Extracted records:
────

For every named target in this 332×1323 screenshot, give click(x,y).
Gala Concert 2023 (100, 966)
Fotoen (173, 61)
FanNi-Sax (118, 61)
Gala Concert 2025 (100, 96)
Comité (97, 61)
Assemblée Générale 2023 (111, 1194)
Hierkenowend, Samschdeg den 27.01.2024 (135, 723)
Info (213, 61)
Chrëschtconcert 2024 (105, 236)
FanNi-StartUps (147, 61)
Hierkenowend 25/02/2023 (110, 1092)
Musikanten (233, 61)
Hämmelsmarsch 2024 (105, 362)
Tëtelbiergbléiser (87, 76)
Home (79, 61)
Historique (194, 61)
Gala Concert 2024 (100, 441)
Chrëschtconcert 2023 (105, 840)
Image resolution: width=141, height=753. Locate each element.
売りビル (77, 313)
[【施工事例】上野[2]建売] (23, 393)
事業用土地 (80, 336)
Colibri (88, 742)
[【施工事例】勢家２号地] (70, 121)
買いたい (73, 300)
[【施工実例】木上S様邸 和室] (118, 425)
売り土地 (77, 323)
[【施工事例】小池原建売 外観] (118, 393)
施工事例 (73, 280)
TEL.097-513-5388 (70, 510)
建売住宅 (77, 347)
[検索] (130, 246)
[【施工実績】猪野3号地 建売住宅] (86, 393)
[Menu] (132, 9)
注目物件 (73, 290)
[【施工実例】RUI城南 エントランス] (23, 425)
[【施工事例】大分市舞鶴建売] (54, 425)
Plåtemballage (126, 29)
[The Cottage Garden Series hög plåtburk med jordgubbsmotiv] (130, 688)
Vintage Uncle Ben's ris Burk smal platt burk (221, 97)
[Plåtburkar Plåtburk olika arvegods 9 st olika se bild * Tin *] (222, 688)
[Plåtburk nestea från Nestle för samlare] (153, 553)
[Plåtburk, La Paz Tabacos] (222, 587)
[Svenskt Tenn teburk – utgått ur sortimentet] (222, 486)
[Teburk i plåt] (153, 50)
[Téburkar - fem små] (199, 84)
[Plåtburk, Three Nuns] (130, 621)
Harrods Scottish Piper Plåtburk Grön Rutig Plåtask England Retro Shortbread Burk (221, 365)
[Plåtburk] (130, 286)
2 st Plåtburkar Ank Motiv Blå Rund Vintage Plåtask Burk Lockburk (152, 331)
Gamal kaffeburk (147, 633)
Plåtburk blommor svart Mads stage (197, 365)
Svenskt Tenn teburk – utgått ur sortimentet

────

The request
Starting at the first line of the listing and ending at the line that contains "Chrëschtconcert 2024 (105, 236)", turn those lines into a numbered list, leaving out any blank lines.

Written response
1. For every named target in this 332×1323 screenshot, give click(x,y).
2. Gala Concert 2023 (100, 966)
3. Fotoen (173, 61)
4. FanNi-Sax (118, 61)
5. Gala Concert 2025 (100, 96)
6. Comité (97, 61)
7. Assemblée Générale 2023 (111, 1194)
8. Hierkenowend, Samschdeg den 27.01.2024 (135, 723)
9. Info (213, 61)
10. Chrëschtconcert 2024 (105, 236)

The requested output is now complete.